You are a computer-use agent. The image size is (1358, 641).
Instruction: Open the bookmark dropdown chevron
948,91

--

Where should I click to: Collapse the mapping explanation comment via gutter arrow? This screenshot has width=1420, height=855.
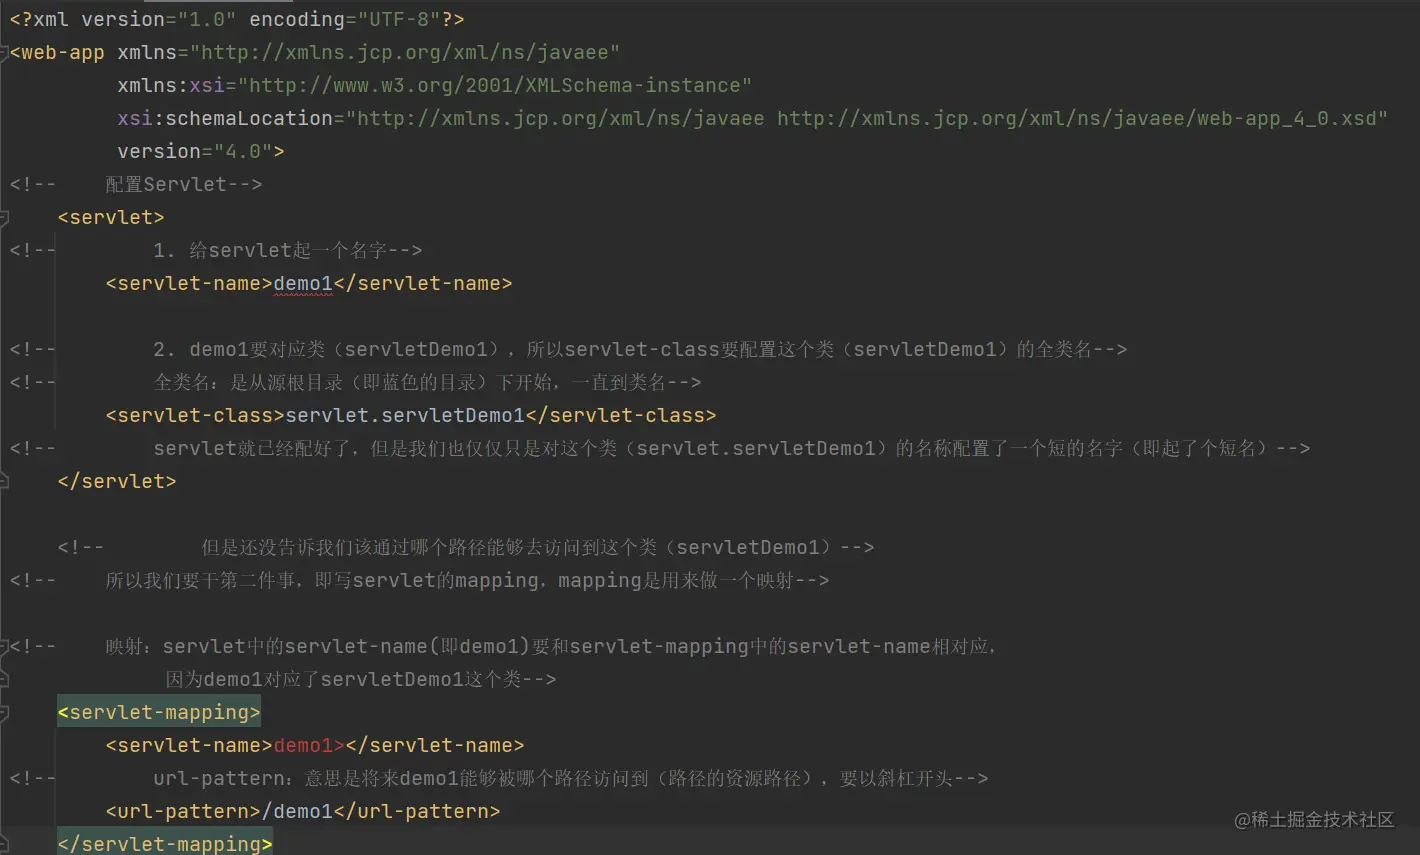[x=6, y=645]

* * *

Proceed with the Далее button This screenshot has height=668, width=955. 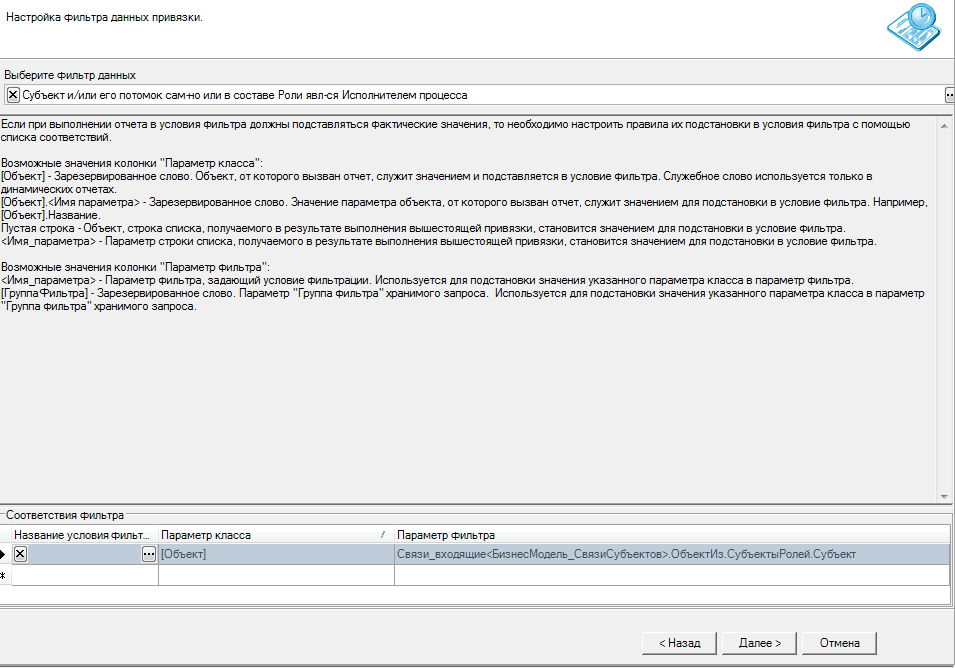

## [Written task]
Begin at the line that has "Where should I" and stop after the line that has "[x=6, y=645]". Write those lines of the data again with "gutter arrow" swapped for "fold arrow", change nothing else, and omit the pictures.

## [Reply]
Where should I click to: Collapse the mapping explanation comment via fold arrow? This screenshot has width=1420, height=855.
[x=6, y=645]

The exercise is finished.